#### Problem to work on
Taking the line with "Click the NTFS for Mac about-dialog icon" as the first and the line with "Uncheck the Stress" as the last, set down the lines below exactly, pictures excluded.

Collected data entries
______________________________
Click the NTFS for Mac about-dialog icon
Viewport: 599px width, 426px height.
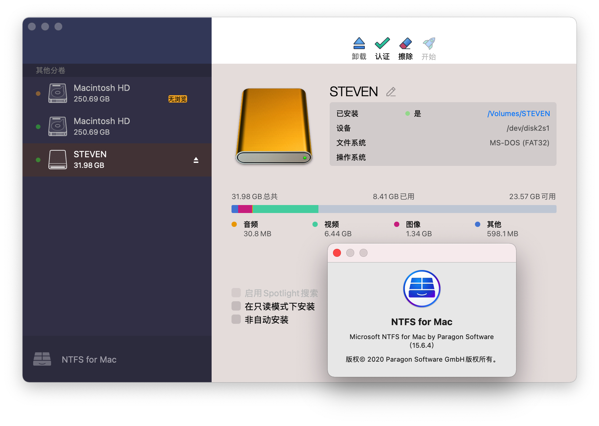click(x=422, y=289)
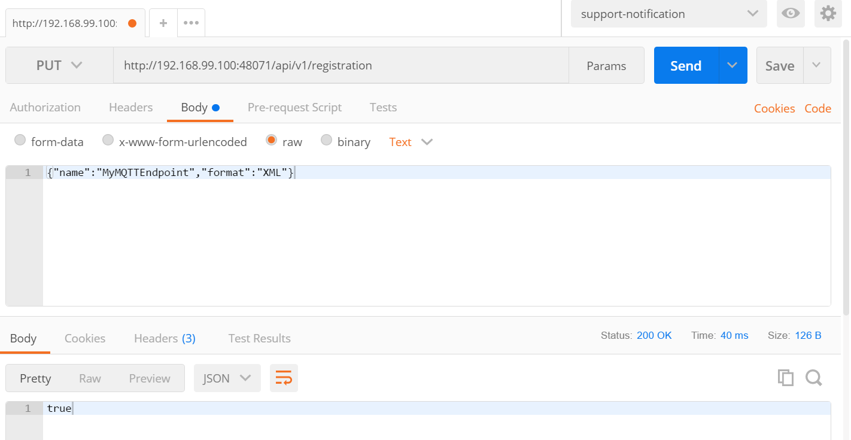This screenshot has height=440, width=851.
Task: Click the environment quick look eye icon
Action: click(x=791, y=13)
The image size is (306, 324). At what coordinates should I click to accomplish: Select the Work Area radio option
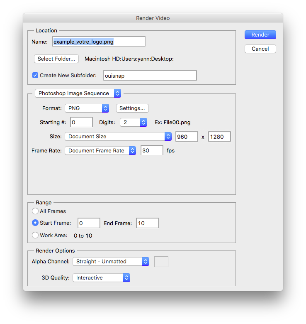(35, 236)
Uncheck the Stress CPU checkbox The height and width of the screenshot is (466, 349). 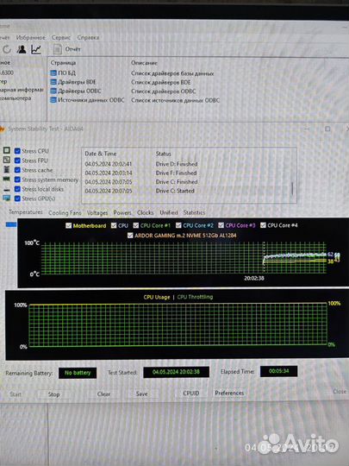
______________________________
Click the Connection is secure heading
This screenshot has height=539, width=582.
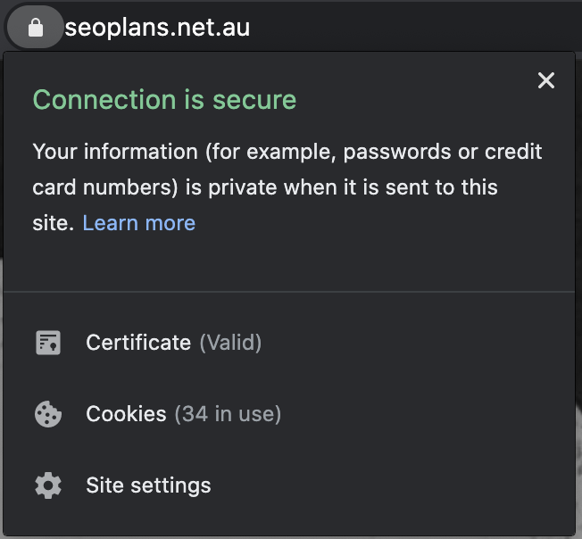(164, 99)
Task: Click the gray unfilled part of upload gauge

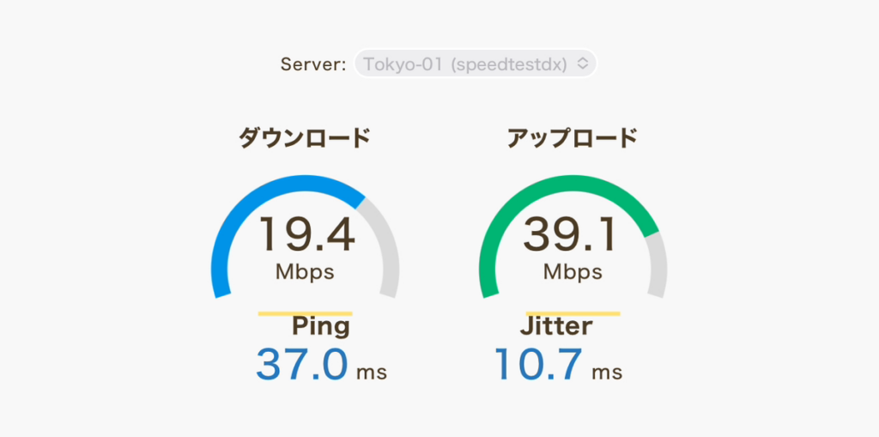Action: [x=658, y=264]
______________________________
#### Task answer
Click the NTFS for Mac about-dialog icon
Viewport: 599px width, 426px height.
click(x=422, y=289)
This screenshot has height=440, width=851.
Task: Click the environment quick look eye icon
Action: click(x=791, y=13)
The image size is (306, 324). At what coordinates should I click to accomplish: Select the Work Area radio option
(35, 236)
Uncheck the Stress CPU checkbox The height and width of the screenshot is (466, 349). 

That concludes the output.